И уже нет ни моей Люды, ни Лены, так любившей рисовать ее… Жизнь рассортировала нас, пропустила через сито. Мы видели, как рухнул и с хамской бесповоротностью исчез наш мир. Встречаясь, мы порой не узнаем друг друга. И нам почти не о чем говорить. Мы не помним себя молодыми.
…Но, Боже мой, как она смеялась! Да нет, куда — как она хохотала полным ртом, по-девчоночьи, всеми зубами! И эта речь с картавинкой, это катающееся “р”…
Тем не менее в ее уступчивости, деликатности, был некий стержень, то свое, которым она не умела поступаться. Стальная сердцевина, обернутая в ласковое несогласие. Ее представления о порядочности, о доброте и сострадании не были результатом воспитания или следования образцам. Она просто была такая. Сколько раз, когда меня заносило и я с яростью отстаивал какую-нибудь заведомую чушь, я видел, что она смотрит на меня с тем легким недоумением, которое особенно выводило меня из себя! Не с осуждением — именно с недоумением: как близкий ей человек может предлагать такое? Кончалось это обычно ссорой. Виновником их был я: мне хотелось ей что-то доказать, особенно если я был исходно не прав. Она любила с безоглядной самоотверженностью ребенка — как в песне: “По морозу босиком к милому ходила”. И поэтому была совершенно беззащитна. Ее каждый раз потрясало, что я могу повышать на нее голос, говорить ей обидные вещи — делать то, что, по ее убеждению, просто не могло происходить между двумя любящими друг друга людьми. Она молча смотрела на меня огромными, налитыми слезами глазами, и я знал, что она воспринимает эту дурацкую размолвку из-за пустяка как катастрофу, конец наших отношений и будет по-детски безутешно плакать весь вечер. Все же порядочной сволочью бывал я в молодости…
Большие расстояния обостряют взгляд. Ностальгия заставляет всматриваться в свою страну с ревнивой требовательностью. Мы уже прочли все книжки о ГУЛАГе, все исповеди сдавшихся и сбежавших. Но та Россия, что открылась нам, — страшная, творившая с собою то, что она не творила со своими злейшими врагами, горестная и похабная, родина, отчизна, оставалась единственной страной, которая была нужна нам. И которой были нужны мы. Зачем — не знаю.

• _Используя данные_
**a.** Ответьте на вопросы по фрагменту воспоминаний:
(i) Через что, согласно первому абзацу, жизнь пропустила «нас»?
(ii) Какой звук во втором абзаце назван «катающимся»?
(iii) Какие книжки, по словам последнего абзаца, «мы» уже прочли?
**b.** Продолжите фрагмент воспоминаний, начав сразу после его последней фразы.
Строки, приведенные далее, получены из другого источника.

• _Предоставленный материал_
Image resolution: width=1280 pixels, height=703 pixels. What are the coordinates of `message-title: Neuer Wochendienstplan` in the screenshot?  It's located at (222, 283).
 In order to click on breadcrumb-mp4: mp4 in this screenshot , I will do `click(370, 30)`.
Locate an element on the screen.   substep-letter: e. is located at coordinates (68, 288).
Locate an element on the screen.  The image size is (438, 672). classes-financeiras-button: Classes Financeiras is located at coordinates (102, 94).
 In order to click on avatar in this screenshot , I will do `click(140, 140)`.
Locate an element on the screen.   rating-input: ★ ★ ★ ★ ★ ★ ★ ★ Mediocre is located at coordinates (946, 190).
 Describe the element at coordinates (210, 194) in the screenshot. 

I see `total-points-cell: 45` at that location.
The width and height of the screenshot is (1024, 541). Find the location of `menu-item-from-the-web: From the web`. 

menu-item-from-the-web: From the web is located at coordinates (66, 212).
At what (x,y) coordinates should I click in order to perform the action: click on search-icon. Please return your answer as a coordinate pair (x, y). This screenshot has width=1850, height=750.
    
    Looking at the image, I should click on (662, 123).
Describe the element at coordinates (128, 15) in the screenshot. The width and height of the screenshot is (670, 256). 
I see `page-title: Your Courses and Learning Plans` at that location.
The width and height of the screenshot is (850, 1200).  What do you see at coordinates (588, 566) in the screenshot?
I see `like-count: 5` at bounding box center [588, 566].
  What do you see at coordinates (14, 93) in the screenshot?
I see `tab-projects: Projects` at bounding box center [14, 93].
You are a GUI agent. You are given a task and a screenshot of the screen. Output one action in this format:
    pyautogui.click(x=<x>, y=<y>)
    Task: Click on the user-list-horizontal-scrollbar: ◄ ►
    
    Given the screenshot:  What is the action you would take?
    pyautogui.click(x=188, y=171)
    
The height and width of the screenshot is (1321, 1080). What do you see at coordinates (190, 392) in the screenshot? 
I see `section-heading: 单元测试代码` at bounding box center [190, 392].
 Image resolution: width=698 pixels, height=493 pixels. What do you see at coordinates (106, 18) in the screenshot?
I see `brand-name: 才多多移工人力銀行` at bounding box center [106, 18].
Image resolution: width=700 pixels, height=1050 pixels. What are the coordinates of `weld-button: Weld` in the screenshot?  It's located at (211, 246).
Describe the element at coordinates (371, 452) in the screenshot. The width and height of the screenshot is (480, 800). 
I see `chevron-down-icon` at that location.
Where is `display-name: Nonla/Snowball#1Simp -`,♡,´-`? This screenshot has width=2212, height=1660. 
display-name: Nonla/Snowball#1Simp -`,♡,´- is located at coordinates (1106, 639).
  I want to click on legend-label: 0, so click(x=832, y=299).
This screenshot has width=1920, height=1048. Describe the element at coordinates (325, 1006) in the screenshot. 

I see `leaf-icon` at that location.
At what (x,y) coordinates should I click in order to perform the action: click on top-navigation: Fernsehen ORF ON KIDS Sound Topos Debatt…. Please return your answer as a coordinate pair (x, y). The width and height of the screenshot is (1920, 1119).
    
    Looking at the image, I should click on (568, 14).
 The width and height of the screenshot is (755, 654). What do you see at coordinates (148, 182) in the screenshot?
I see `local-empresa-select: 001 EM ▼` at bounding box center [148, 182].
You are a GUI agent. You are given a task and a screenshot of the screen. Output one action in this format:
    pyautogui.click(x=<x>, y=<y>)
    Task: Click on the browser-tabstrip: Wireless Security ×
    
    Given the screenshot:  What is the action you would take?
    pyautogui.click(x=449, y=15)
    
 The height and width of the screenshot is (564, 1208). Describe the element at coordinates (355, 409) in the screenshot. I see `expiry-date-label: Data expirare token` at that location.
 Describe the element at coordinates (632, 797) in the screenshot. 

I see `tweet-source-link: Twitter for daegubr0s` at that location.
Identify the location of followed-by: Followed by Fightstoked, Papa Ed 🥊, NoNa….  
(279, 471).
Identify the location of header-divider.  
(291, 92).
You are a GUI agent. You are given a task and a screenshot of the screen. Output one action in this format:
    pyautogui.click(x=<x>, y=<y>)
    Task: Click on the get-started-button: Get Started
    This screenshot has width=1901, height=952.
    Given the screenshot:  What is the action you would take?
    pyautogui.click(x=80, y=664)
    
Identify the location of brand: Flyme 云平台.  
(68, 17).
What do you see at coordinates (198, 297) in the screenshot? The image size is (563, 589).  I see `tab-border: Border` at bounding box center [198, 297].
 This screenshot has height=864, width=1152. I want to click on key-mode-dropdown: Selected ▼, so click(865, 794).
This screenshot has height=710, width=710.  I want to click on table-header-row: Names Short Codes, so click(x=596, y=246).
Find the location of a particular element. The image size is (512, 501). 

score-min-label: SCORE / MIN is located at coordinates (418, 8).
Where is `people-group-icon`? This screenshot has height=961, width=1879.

• _Ответы по заданиям_
**a.**
(i) Через сито.
(ii) «Р».
(iii) Все книжки о ГУЛАГе.

**b.**
Но каждый раз, собираясь в отпуск, мы с Людой, по устоявшемуся ритуалу, складывали рукописи в заплечные сумки, чтоб не сдавать их в багаж: все свое — при себе, ни страницы не оставить на чужбине. Трогательной кажется сейчас эта уверенность, что мы с нашими бумажками кому-то интересны…
И уже нет моей Люды. Я живу вдали от родины, спокойно зная, что я России не нужен. Как, похоже, не нужен ей никто из любящих ее. С пьяной щедростью она раздаривает нас всем и каждому: с глаз долой, из сердца вон. Я не корю, я знаю, что не мы для нее, а она для нас. Но страшна мать, не любящая детей своих…
Потом стала гибнуть и разваливаться страна. И пришла болезнь. Наверно, там, на небе, не любят счастливых. За счастье полагается расплата. Она заплатила сполна.
Я не могу много писать о Людиных стихах — прочтите их сами. Ошеломляет их естественность: это как будто и не стихи уже, а разговор души с самой собой — вне времени — и в безошибочно своем времени. И поразительный воздух. И врачующая доброта. И птицы, суслики, собаки — утешающий мир малых и сирых. Эти стихи особенно нужны людям, обиженным жизнью, чтобы цельность другой души врачевала их. Чтоб они обрели надежду и опору, потому что есть еще слова детской простоты и укора, счастья и боли, от которых хватаешься за грудь и плачешь облегчающими слезами.